Romney bests Obama outright on just one issue: cutting government spending (+13 points).

The candidates are rated about evenly when voters are asked who they trust more to handle immigration (Obama +4 points), taxes (Obama +3 points), making the country a better place to live (Obama +2 points) and helping small businesses (Romney +2 points).

On the two critical issues for this election -- “taking the country in the right direction” and “improving the economy” -- the candidates are tied.

Slightly more voters think Obama (45 percent) has a “clear plan” for improving the economy than say the same of Romney (42 percent).  Still, more voters say the candidates don’t have a plan: 51 percent say Obama doesn’t have a plan and 49 percent say Romney doesn’t.

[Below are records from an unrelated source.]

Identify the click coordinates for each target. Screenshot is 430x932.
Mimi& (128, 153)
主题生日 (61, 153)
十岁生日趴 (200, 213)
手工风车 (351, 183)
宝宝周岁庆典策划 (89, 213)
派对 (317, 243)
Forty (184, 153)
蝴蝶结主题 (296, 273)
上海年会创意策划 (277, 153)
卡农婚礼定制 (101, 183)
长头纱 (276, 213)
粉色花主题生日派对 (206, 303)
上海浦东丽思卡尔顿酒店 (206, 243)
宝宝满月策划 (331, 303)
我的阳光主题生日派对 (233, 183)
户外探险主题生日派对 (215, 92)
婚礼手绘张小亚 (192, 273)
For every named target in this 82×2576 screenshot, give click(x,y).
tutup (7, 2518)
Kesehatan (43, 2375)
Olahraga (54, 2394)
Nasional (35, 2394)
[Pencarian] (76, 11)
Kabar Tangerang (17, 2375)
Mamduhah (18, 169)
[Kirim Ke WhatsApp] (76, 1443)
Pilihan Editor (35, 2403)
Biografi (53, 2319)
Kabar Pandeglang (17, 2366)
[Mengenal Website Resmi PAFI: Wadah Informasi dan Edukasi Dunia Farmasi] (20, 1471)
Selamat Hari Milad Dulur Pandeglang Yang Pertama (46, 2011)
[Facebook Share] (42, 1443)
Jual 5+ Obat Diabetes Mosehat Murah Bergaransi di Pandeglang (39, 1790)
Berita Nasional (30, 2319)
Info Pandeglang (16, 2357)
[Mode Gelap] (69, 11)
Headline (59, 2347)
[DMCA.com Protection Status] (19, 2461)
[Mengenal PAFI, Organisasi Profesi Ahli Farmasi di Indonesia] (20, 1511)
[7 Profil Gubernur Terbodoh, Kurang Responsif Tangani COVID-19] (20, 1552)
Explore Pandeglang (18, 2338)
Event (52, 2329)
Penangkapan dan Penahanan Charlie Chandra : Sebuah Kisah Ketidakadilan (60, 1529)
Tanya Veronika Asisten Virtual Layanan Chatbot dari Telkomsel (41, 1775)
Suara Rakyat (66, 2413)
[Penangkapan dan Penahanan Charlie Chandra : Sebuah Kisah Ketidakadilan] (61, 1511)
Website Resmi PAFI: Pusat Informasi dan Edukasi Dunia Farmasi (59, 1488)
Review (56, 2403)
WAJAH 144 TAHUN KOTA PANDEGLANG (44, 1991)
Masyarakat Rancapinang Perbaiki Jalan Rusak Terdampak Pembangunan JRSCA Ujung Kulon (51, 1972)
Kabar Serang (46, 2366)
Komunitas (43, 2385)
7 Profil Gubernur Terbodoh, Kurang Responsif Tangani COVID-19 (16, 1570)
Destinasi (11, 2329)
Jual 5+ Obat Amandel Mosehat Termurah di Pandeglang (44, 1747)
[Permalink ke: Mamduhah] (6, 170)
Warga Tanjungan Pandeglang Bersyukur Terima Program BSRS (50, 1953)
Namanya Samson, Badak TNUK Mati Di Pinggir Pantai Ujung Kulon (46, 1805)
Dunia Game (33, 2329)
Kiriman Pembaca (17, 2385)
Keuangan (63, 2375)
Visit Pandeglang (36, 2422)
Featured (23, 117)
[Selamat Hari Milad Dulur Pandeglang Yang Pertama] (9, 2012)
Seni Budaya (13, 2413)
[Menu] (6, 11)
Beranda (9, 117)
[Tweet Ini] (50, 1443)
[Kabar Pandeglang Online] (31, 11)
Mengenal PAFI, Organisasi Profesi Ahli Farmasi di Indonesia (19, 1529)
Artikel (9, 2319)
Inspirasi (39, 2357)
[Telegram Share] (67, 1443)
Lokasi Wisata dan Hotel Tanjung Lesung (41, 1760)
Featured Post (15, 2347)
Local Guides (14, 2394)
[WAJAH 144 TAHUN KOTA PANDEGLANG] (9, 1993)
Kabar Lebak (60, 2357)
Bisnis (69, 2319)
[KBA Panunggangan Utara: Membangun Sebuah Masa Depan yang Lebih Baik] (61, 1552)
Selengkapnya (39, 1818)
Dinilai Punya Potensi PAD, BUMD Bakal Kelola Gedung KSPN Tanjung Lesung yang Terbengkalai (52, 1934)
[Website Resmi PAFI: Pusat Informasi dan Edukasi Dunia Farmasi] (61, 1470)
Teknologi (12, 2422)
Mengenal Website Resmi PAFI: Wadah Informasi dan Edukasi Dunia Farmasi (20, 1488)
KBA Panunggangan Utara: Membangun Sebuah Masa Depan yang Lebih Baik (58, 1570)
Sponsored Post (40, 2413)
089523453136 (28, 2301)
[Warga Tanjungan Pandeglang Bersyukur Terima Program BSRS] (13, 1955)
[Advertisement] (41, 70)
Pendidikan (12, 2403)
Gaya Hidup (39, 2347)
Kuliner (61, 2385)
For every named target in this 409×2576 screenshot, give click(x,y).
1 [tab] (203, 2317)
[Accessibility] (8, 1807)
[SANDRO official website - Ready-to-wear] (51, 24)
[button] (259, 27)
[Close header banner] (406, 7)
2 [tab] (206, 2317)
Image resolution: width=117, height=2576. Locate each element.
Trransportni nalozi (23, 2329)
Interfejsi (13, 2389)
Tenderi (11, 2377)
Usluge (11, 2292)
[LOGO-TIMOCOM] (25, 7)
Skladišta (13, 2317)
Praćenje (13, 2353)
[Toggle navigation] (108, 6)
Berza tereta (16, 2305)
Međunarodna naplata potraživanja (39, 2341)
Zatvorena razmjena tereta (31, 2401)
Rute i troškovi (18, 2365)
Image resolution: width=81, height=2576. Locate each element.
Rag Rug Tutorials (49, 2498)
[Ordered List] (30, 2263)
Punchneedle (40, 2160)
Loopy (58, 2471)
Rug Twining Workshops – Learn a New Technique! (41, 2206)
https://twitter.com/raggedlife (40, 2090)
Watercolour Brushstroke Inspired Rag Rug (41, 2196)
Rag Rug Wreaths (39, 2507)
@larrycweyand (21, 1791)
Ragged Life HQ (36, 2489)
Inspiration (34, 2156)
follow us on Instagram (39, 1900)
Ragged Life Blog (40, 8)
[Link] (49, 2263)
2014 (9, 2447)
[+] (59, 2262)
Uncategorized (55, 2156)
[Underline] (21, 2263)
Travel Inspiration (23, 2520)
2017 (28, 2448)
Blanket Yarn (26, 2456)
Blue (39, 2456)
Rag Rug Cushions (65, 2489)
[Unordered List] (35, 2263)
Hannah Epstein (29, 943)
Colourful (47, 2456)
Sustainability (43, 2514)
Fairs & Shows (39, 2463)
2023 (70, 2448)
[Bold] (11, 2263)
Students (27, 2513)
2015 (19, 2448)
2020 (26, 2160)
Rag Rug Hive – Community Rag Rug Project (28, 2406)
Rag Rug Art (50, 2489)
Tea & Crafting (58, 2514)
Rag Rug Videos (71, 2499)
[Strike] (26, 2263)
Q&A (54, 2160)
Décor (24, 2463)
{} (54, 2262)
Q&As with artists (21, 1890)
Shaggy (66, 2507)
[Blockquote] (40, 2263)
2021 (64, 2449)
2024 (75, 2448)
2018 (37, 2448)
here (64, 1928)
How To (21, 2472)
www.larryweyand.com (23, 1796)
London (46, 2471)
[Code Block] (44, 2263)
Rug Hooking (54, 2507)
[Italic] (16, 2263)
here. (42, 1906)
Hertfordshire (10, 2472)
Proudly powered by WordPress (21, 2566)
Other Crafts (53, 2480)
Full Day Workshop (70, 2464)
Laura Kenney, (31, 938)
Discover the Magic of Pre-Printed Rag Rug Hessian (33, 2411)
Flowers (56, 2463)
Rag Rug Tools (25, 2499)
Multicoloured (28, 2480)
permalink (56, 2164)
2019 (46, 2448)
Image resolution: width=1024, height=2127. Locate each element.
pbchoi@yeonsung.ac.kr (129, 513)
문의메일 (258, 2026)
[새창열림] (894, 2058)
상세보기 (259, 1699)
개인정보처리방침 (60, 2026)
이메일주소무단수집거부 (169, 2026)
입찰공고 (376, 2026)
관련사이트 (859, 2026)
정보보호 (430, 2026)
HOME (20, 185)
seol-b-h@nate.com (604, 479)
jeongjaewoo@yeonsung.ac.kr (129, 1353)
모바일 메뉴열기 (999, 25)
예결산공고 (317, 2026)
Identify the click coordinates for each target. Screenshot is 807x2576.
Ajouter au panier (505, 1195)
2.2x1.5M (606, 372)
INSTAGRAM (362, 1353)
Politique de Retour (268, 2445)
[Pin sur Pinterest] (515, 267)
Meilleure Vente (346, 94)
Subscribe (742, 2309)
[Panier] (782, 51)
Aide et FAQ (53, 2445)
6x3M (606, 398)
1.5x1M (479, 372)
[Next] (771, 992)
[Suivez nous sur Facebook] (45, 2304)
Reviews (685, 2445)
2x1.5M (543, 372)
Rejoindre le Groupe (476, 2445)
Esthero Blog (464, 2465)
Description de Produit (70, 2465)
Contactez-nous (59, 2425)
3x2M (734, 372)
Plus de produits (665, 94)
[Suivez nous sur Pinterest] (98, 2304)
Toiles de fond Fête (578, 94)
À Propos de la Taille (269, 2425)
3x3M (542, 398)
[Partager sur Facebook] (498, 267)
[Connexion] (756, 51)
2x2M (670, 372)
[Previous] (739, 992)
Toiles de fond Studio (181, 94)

On personal qualities, voters think Obama is better described than Romney as being honest (+11 points), being a steady leader (+10 points) and having the right experience (+7 points).

Romney tops Obama on “understanding capitalism” (+25 points), a point the Republican convention emphasized by continuing attacks on Obama’s “you didn’t build that” statement.

The candidates are essentially tied on the attributes of keeping promises (Obama +4 points) and having strong moral values (Obama + 2 points).

Nearly half of voters say economic issues such as jobs and growth will be most important in deciding their vote for president (47 percent).  Fiscal issues such as taxes, the deficit and government spending come in a distant second (22 percent), followed by social issues (10 percent) and national security issues (4 percent).

Voters who say the economy is the top priority back Obama over Romney by 49-43 percent, while fiscal-issue voters back Romney by 47-42 percent.

Finally, how would voters feel about another term for President Obama?  Half of likely voters (50 percent) say they feel the country’s “improving” every day and they would “look forward” to another four years.  That’s more than the 43 percent who say the country’s going “down the drain” and they “dread” what would happen in a second term.

The Fox News poll is based on live telephone interviews on landlines and cell phones from September 9 to September 11 among 1,056 randomly-chosen likely voters nationwide.  Likely voters are registered voters who are considered most likely to vote in the November presidential election.  The poll is conducted under the joint direction of Anderson Robbins Research (D) and Shaw & Company Research (R).  For the total sample, it has a margin of sampling error of plus or minus three percentage points.